Personal information
- Born: 9 February 1944 (age 82)
- Original team: Berrigan
- Height: 196 cm (6 ft 5 in)
- Weight: 92 kg (203 lb)

Playing career^{1}
- Years: Club / Games (Goals)
- 1964–1971: South Melbourne / 81 (14)
- ^{1} Playing statistics correct to the end of 1971.

= Fred Way =

Australian rules footballer

Fred Way (born 9 February 1944) is a former Australian rules footballer who played with South Melbourne in the Victorian Football League (VFL).

A knock ruckman, Way played six games in his debut season in 1964 and played with Berrigan in 1965, then played 18 games with South Melbourne in 1966. Way returned to play with Berrigan in 1967 and 1968 and won the 1968 Murray Football League’s O’Dwyer Medal and played in Berrigan's 1968 premiership team.

Way was lured back to South Melbourne to play under Norm Smith and had a successful season in 1969 when he finished second in his club's best and fairest. He also represented Victoria at the 1969 Adelaide Carnival and in 1970 played VFL finals football for the first time.

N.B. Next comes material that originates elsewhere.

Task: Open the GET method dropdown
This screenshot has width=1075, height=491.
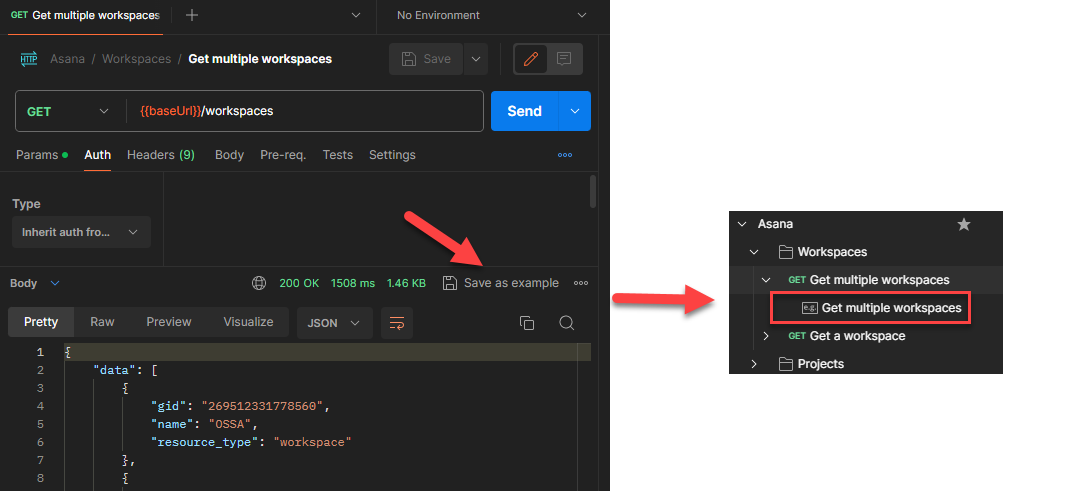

Way was based in Berrigan, New South Wales and use to drive down to Melbourne in his truck on a Friday night, unload the truck and stay at Norm Smith's house. He would then get up in the morning, load the truck, play for South Melbourne and then drive home.

His son Tony played Under 19's and Reserves football with Collingwood from 1987 to 1989.